This pathbreaking work raises several new questions about Urdu literary culture and traces the origins and development of Urdu literary thought from circa 1300 to 1850. Not only does it challenge a number of established myths built around this theme over the past 200 years, but also destroys the myth of Delhi's hegemonic role in the development of Urdu literature. For instance, it successfully questions the notion that Urdu developed as a result of the interaction between Muslim 'invading armies' and the local populace, giving instead due credit to Gujarat, the Deccan, and other areas where Urdu literature developed earlier than in Delhi. In doing so, it restates the Urdu literary canon and puts in their proper place all the groups which had been marginalized by earlier historians.
This book also presents solutions to certain problems which have evaded resolution so far. For example, why did the Ustad-Shagird institution develop in Delhi in the eighteenth century, and not elsewhere at another time?
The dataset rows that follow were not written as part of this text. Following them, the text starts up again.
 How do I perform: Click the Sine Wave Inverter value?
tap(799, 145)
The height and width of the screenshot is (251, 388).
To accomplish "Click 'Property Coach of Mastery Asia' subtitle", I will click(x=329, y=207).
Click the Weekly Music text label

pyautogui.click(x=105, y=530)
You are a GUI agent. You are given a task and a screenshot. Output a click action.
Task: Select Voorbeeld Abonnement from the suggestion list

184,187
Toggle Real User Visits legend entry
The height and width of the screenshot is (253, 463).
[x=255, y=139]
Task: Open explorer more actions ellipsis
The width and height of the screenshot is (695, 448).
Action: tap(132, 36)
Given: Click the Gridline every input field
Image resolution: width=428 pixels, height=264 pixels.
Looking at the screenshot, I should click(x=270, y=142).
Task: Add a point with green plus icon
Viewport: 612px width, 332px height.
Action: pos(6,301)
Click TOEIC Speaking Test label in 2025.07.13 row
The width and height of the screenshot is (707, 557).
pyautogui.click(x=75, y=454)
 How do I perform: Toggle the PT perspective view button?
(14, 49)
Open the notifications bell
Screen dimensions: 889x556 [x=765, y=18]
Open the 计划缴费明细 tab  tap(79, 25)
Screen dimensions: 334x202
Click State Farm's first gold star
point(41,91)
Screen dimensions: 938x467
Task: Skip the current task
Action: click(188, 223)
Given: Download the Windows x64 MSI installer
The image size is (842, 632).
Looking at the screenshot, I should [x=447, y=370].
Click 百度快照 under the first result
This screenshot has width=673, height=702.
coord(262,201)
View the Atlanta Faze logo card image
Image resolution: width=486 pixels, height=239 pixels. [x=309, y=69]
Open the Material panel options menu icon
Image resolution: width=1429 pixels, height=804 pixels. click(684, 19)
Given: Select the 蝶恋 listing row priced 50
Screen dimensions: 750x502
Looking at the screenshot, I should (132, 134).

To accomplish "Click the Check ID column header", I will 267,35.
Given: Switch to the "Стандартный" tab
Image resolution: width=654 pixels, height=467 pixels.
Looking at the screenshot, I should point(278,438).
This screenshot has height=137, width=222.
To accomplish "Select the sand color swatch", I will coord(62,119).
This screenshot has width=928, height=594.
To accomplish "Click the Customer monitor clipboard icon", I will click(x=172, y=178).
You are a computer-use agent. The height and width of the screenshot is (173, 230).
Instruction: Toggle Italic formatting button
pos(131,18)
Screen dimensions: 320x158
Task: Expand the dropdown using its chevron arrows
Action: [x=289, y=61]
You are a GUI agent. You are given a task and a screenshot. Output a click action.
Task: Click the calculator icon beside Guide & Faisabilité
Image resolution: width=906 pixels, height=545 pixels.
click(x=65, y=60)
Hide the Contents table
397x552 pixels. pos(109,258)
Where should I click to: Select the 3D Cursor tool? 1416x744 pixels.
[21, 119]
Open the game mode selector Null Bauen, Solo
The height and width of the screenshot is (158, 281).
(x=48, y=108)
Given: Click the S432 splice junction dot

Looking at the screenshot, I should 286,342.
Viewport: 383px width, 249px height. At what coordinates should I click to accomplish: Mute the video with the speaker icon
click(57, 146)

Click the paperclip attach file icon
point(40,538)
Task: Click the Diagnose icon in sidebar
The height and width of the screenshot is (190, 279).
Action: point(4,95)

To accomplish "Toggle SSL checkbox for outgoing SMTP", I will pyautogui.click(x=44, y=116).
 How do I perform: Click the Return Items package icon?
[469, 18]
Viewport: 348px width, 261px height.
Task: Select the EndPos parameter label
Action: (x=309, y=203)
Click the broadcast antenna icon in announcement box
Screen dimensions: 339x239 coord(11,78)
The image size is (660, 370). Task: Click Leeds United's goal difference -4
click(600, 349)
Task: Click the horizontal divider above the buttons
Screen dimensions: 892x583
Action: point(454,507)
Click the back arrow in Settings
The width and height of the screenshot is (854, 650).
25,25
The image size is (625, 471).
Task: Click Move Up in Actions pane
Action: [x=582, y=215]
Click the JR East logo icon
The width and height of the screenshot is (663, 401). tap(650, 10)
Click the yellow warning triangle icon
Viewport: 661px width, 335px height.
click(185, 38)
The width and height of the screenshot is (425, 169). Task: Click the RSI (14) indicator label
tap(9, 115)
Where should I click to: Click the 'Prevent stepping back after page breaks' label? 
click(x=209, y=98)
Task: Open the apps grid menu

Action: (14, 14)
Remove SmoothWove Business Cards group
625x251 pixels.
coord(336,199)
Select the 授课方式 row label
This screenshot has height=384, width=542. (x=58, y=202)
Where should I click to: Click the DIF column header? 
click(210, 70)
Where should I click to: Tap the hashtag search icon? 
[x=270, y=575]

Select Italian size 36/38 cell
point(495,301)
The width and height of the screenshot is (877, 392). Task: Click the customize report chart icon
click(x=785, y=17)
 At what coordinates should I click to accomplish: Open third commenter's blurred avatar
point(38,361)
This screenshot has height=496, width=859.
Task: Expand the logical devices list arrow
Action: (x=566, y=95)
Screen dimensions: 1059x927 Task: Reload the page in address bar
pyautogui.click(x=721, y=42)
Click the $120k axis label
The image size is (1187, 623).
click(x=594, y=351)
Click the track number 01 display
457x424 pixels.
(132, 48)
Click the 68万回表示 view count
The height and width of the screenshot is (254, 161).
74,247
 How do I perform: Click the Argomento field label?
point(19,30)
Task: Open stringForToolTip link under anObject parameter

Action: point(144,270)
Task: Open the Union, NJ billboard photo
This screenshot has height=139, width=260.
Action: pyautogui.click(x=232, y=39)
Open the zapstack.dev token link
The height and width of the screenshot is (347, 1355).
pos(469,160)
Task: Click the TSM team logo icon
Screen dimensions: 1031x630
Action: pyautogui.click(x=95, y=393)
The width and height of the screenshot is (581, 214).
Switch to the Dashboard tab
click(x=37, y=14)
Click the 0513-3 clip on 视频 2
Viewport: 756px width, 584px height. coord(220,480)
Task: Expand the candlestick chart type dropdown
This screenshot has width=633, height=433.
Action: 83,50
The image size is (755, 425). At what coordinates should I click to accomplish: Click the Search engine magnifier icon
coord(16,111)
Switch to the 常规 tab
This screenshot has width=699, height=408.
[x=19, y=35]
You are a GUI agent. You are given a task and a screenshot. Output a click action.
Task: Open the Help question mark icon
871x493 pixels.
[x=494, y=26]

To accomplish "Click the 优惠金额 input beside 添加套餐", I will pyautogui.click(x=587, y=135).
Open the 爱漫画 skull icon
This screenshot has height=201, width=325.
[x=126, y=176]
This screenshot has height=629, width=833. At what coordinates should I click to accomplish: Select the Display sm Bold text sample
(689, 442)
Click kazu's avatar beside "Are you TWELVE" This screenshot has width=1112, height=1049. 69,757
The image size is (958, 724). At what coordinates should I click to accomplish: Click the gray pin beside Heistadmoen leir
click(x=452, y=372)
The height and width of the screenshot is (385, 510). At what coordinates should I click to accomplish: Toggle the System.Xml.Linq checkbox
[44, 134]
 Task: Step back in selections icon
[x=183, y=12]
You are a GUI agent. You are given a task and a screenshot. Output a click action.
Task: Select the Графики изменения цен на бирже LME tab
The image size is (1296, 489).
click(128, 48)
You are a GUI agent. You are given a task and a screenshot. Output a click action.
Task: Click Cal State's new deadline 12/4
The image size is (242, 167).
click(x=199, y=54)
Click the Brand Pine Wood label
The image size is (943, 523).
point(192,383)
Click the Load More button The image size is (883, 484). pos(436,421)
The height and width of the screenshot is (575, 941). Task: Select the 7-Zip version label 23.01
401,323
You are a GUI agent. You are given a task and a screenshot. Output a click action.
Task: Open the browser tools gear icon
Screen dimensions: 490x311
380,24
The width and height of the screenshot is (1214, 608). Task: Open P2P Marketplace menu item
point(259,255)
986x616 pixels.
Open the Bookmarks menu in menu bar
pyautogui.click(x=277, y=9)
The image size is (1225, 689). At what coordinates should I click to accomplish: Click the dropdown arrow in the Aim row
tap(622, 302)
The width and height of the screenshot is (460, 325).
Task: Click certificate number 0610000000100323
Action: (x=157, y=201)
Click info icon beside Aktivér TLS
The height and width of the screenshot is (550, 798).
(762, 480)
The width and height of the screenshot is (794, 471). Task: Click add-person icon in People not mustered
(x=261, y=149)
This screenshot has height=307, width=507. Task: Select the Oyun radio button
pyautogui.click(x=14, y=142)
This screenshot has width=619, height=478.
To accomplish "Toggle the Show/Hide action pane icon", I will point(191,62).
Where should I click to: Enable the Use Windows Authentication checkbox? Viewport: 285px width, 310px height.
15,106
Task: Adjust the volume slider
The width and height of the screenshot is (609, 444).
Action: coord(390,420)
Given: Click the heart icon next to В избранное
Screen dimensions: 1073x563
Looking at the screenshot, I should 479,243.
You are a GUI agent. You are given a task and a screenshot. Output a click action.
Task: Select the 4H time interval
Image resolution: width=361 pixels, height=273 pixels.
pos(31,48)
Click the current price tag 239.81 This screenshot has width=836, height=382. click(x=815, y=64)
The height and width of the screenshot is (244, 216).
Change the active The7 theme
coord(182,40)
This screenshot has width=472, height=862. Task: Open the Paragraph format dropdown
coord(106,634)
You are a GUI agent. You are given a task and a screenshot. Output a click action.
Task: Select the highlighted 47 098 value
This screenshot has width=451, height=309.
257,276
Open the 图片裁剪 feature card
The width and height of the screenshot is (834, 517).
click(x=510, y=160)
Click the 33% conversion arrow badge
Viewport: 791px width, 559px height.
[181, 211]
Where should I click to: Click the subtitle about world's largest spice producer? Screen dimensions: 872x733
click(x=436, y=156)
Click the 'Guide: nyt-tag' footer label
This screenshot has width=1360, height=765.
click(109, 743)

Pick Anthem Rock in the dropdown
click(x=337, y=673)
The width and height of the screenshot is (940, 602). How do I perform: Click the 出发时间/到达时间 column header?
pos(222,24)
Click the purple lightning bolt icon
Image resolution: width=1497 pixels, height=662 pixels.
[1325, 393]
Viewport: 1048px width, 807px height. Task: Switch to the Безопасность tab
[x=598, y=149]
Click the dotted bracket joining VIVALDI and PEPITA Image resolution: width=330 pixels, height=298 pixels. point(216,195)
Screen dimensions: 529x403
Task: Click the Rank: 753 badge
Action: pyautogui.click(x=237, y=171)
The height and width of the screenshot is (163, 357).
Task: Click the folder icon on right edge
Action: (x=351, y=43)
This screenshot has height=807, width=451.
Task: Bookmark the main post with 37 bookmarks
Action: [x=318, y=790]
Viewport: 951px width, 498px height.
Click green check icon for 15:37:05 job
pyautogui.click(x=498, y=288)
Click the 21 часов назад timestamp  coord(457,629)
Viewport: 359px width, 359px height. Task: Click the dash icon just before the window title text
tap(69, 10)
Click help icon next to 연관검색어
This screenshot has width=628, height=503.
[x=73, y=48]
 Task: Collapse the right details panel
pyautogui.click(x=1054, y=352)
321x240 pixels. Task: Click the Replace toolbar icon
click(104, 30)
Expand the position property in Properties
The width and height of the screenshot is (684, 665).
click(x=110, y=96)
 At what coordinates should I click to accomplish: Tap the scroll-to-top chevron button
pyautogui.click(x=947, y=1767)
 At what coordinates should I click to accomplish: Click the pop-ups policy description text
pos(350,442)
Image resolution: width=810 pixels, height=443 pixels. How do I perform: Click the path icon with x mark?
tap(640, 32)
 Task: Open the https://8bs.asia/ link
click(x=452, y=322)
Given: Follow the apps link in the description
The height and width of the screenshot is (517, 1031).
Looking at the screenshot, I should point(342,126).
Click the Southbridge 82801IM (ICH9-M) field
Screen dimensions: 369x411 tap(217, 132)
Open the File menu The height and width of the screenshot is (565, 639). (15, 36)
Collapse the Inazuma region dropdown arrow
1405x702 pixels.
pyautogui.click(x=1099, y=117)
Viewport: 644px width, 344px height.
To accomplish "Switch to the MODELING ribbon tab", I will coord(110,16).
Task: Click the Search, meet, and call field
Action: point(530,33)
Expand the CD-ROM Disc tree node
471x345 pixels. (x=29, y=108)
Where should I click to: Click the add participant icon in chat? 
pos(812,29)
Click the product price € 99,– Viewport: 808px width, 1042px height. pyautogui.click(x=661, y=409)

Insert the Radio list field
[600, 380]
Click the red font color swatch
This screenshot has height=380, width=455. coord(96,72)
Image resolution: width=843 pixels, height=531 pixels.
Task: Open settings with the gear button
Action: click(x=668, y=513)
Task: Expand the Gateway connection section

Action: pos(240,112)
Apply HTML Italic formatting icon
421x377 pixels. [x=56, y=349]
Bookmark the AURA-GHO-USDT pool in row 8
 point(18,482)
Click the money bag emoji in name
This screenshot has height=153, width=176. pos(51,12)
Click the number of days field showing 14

How did the language, whose original names were Hindi, Hindvi, Gujri, Rekhta, and Dakani at various times and places, come to be known as Urdu from around the second half of the eighteenth century?
As an important intervention in the debate on issues relating to the origin and development of Urdu and modern Hindi, this book firmly places the two languages in the Indian context as vital components of the Indian creative mind.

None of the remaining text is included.